Pode transcrever, tal como aparece no texto do documento, o trecho entre "Tanto quanto" e "eu era a voz.", inclusive?

* _TEXTO DO DOCUMENTO_:
————
Tanto quanto
sabia, eu não pertencia a ninguém na altura como ainda hoje não pertenço. Tinha
uma mulher e filhos que amava mais do que tudo no mundo. Tentava sustentá-los e
não me meter em sarilhos, mas na imprensa os grandes abutres continuavam a
promover-me como o representante, o porta-voz, e até mesmo a consciência de uma
geração. Aquilo tinha piada. Tudo o que eu fazia era cantar cantigas que iam
direitas ao assunto e exprimiam poderosas e novas realidades. Tinha pouco em
comum e muito menos conhecia a geração da qual se dizia que eu era a voz.
Deixara a minha terra dez anos antes, não andava a vociferara as opiniões de
ninguém. O meu destino fazia-se com que a vida oferecia, não tinha nada a ver
com a representação de qualquer tipo de civilização. O que interessa é ser-se
honesto consigo próprio. Eu era mais um vaqueiro do que um homem com uma flauta
mágica.
————
* _LINHAS_:
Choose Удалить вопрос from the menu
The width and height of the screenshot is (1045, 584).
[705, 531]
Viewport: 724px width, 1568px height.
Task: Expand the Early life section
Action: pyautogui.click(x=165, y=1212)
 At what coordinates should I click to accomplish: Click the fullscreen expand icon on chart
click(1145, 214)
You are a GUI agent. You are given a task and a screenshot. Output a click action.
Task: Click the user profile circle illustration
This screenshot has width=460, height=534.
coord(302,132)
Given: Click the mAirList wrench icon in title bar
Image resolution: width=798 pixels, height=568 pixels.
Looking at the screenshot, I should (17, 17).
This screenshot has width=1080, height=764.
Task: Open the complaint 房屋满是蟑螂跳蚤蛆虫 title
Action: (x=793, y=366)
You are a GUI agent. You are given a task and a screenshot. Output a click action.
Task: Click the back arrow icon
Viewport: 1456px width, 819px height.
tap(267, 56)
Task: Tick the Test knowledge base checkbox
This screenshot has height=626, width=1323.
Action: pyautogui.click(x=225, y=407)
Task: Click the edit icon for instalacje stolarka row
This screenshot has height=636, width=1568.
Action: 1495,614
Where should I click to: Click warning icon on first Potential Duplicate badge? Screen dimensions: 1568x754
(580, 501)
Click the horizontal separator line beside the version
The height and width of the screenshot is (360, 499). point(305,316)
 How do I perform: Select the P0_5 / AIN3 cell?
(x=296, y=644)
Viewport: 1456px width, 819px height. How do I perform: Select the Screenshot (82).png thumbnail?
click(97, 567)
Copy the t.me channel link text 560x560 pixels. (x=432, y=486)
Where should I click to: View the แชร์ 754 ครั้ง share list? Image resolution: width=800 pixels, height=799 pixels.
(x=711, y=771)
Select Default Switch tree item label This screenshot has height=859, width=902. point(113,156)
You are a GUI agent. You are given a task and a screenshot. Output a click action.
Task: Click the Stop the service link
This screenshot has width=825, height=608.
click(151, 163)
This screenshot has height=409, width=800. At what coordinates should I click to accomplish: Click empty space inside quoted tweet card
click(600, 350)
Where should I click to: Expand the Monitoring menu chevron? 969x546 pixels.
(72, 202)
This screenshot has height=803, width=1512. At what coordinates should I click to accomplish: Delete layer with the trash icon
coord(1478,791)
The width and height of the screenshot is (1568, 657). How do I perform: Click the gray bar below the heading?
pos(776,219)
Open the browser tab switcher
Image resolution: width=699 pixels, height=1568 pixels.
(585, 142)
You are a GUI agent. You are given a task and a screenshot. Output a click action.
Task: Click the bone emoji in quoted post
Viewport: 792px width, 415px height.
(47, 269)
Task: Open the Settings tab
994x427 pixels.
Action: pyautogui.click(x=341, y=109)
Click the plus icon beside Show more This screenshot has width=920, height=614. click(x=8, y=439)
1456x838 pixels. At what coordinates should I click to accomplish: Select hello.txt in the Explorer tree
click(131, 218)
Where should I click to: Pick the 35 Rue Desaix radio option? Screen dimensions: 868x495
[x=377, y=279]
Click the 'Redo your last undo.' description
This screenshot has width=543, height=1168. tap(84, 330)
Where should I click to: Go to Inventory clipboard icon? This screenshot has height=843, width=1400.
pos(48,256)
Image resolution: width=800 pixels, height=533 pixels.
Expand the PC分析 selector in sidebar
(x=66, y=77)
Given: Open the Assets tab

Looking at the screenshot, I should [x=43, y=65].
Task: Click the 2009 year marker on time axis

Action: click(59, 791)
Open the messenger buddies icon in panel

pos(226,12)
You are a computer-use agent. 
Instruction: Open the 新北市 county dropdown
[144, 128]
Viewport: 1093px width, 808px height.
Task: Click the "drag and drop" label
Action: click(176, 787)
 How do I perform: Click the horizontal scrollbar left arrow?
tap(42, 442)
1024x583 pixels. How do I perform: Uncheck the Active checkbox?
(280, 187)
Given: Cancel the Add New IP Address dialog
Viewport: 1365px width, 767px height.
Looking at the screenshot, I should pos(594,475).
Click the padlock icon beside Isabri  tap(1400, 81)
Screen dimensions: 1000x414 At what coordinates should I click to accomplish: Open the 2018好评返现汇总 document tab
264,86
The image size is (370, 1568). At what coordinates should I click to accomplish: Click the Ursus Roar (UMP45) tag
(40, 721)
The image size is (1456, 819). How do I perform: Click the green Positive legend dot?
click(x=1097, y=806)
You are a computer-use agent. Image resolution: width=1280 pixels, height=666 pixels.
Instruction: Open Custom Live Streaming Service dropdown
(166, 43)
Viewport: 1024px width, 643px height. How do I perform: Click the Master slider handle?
————
* _RESPOSTA_:
Tanto quanto
sabia, eu não pertencia a ninguém na altura como ainda hoje não pertenço. Tinha
uma mulher e filhos que amava mais do que tudo no mundo. Tentava sustentá-los e
não me meter em sarilhos, mas na imprensa os grandes abutres continuavam a
promover-me como o representante, o porta-voz, e até mesmo a consciência de uma
geração. Aquilo tinha piada. Tudo o que eu fazia era cantar cantigas que iam
direitas ao assunto e exprimiam poderosas e novas realidades. Tinha pouco em
comum e muito menos conhecia a geração da qual se dizia que eu era a voz.